Influence of source geometry on plume development

This thesis report describes an experimental study of thermal plume development in a confined, ventilated environment. These conditions are encountered in displacement ventilation facilities. Experiments were conducted in a 5.6 m high ventilation test cubicle with a 4.8 x 4.2 m2 floor area. Heat sources used were a 1 m diameter cylinder comprising 5 sections of identical area (4 identical superposed cylindrical surfaces and a top disk) and a rectangular source comprising four 0.25 x 1.5 m modules, in which only the top surface was heated. These experiments involved measuring temperatures and velocities in the absence of stratification.
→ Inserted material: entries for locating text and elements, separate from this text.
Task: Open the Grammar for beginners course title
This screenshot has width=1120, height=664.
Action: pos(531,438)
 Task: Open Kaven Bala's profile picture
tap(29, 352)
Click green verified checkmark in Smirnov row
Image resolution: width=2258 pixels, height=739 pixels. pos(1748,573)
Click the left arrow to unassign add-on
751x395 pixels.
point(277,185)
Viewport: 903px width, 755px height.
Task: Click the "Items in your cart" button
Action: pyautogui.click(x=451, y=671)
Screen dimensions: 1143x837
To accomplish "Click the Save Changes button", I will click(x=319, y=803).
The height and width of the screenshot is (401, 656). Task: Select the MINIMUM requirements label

Following an extensive appraisal of the new metrological system comprising a data acquisition unit, which measures simultaneously velocities using 16 thermo-anemometric probes and temperatures using 64 thermocouples, we describe the experimental results obtained for both cylindrical and rectangular sources. The aim was to study the influence of source geometry on the laws governing plume development. We therefore studied the following parameters for each source configuration: plume centre position and velocity, temperature difference between plume centre and exterior, plume shape and elliptical radius at different heights above the source. These parameters were obtained by applying the Gaussian elliptical model to the experimental temperature and velocity measurements. Furthermore, we also compared the plume virtual origin position and flow rate for different source configurations and we investigated the influence of source geometry on these parameters. We could thereby draw up theoretical laws governing the plume virtual origin position with respect to the heating height for the cylindrical source and with respect to the source width for the rectangular source. The plume virtual origin position is very important for calculating plume flow rates and designing collection systems. Moreover, the different measurements taken enabled us to check theoretical point and linear source models for the different study cases. A temperature and velocity measurement error calculation is given for each configuration; this provides us with the error in plume elliptical radius, flow rate and virtual origin position.